The projection is based on the worst-case-scenario assumption that emissions of planet-warming greenhouse gases continue to rise throughout the 21st century.
The top quarter of most populated cities, in this scenario, could see the mercury rise 7 C or more by century's end, said a study in the journal Nature Climate Change.
The rest would be due to the so-called Urban Heat Island (UHI) effect, which occurs when cooling parks, dams and lakes are replaced by heat-conducting concrete and asphalt -- making cities warmer than their surrounds, the researcher said.
"The top five percent (of cities per population) could see increases in temperatures of about 8 C and larger," study co-author Francisco Estrada of the Institute for Environmental Studies in the Netherlands told AFP.

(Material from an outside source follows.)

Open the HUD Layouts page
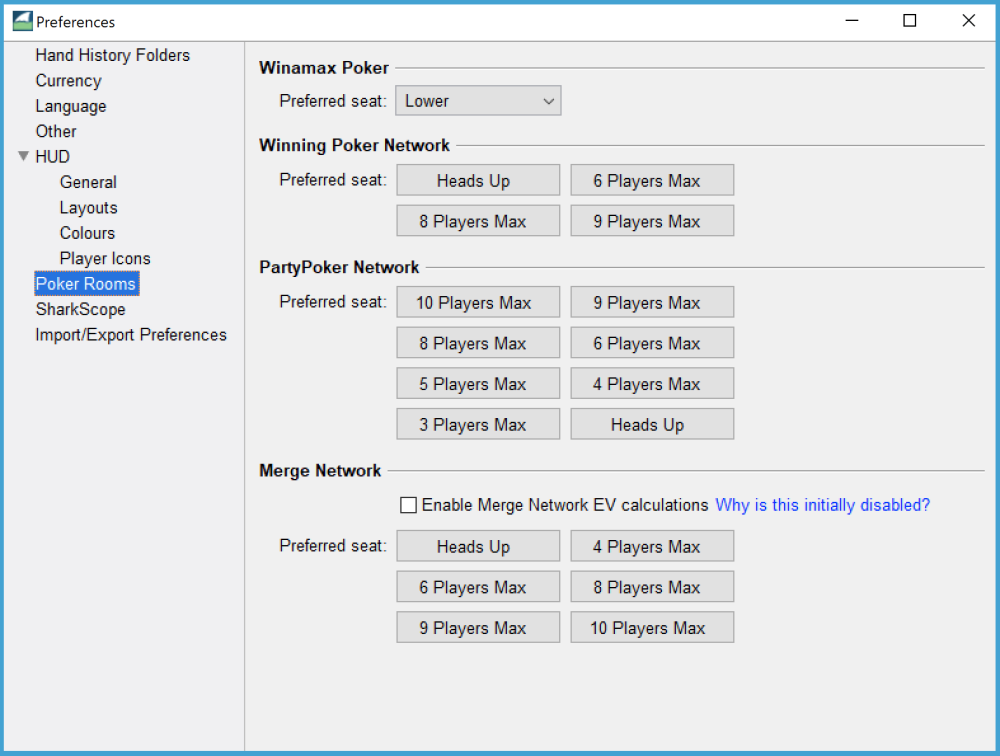Screen dimensions: 1000x756 (x=88, y=208)
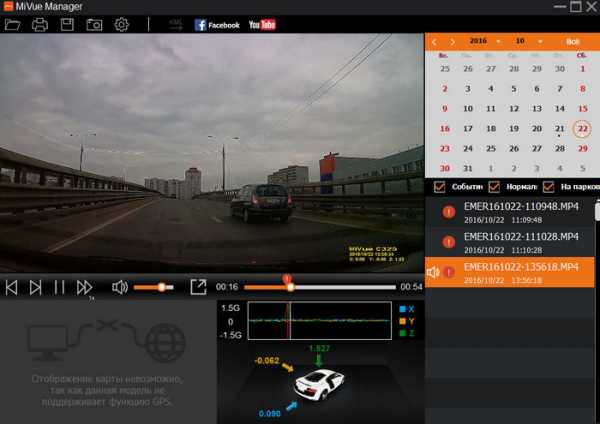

Estrada and a team used different projections of average planetary warming, combined with the UHI effect and potential harms, to estimate the future costs of warming on cities.
"For the worst-off city, losses could reach up to 10.9 percent of GDP by 2100," wrote the team.
UHI "significantly" increases city temperatures and economic losses from global warming, they added.
This meant that local actions to reduce UHI -- such as planting more trees or cooling roofs and pavements, can make a big difference in limiting warming and minimising costs.
Cities cover only about one percent of earth's surface but produce about 80 percent of gross world product and account for around 78 percent of energy consumed worldwide, said the researchers.
The world's nations agreed in Paris in 2015 to the goal of limiting average global warming to two degrees Celsius over pre-Industrial revolution levels by curbing greenhouse gas levels in Earth's atmosphere.
For the latest study, researchers used data from the world's 1,692 largest cities for the period 1950 to 2015.